Could you quote verbatim the rows below, from the very first line through the line with "click(x=363, y=572)", including that line?
[Begin Data to use]
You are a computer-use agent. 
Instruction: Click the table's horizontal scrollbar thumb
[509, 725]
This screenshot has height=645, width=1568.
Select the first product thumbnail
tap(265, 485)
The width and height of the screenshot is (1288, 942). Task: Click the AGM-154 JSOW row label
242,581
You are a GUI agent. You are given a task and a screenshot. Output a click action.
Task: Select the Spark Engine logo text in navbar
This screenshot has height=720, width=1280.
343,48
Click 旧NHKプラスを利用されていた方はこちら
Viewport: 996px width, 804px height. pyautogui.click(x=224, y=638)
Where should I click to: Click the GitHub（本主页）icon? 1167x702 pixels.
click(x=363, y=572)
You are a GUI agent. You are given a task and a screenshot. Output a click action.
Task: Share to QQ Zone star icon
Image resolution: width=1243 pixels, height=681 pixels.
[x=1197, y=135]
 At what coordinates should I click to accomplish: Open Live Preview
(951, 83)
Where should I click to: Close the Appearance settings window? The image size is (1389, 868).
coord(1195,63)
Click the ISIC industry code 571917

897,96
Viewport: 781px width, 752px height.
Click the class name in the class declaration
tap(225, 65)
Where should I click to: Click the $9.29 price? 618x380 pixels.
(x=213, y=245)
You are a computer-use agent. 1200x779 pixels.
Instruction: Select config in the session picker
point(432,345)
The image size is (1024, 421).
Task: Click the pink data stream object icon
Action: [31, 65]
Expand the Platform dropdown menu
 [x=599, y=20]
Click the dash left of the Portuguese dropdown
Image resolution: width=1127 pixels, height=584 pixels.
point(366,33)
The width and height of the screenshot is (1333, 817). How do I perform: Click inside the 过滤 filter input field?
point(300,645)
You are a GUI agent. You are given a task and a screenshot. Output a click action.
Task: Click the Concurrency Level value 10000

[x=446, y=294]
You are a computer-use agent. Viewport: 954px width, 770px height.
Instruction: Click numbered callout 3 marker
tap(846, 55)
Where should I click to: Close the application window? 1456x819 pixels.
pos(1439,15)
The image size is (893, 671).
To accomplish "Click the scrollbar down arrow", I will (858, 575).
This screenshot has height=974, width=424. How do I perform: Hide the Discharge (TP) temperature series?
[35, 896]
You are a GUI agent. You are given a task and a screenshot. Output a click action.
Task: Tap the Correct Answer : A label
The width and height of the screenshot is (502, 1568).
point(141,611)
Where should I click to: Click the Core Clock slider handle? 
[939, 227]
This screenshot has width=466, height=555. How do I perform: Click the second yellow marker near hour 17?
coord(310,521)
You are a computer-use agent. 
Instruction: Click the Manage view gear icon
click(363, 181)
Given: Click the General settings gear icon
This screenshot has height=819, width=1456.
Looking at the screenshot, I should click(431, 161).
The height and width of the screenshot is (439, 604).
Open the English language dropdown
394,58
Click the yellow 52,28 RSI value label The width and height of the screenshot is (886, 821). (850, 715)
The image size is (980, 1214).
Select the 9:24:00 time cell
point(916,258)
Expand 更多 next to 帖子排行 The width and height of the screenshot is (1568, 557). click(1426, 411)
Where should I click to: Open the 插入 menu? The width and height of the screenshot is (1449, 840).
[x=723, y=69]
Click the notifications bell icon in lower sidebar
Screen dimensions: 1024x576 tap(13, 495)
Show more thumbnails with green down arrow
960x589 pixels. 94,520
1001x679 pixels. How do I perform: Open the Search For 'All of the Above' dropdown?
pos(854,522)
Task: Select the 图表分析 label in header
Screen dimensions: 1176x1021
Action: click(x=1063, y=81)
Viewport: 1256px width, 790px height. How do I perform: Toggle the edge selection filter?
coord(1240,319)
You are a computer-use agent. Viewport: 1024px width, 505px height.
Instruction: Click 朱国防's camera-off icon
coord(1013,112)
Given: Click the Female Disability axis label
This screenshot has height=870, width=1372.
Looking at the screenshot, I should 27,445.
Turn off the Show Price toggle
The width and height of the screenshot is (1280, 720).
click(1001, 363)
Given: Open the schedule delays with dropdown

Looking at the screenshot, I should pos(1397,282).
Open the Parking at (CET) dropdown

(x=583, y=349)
[End Data to use]
● **Task result**:
You are a computer-use agent. 
Instruction: Click the table's horizontal scrollbar thumb
[509, 725]
This screenshot has height=645, width=1568.
Select the first product thumbnail
tap(265, 485)
The width and height of the screenshot is (1288, 942). Task: Click the AGM-154 JSOW row label
242,581
You are a GUI agent. You are given a task and a screenshot. Output a click action.
Task: Select the Spark Engine logo text in navbar
This screenshot has height=720, width=1280.
343,48
Click 旧NHKプラスを利用されていた方はこちら
Viewport: 996px width, 804px height. pyautogui.click(x=224, y=638)
Where should I click to: Click the GitHub（本主页）icon? 1167x702 pixels.
click(x=363, y=572)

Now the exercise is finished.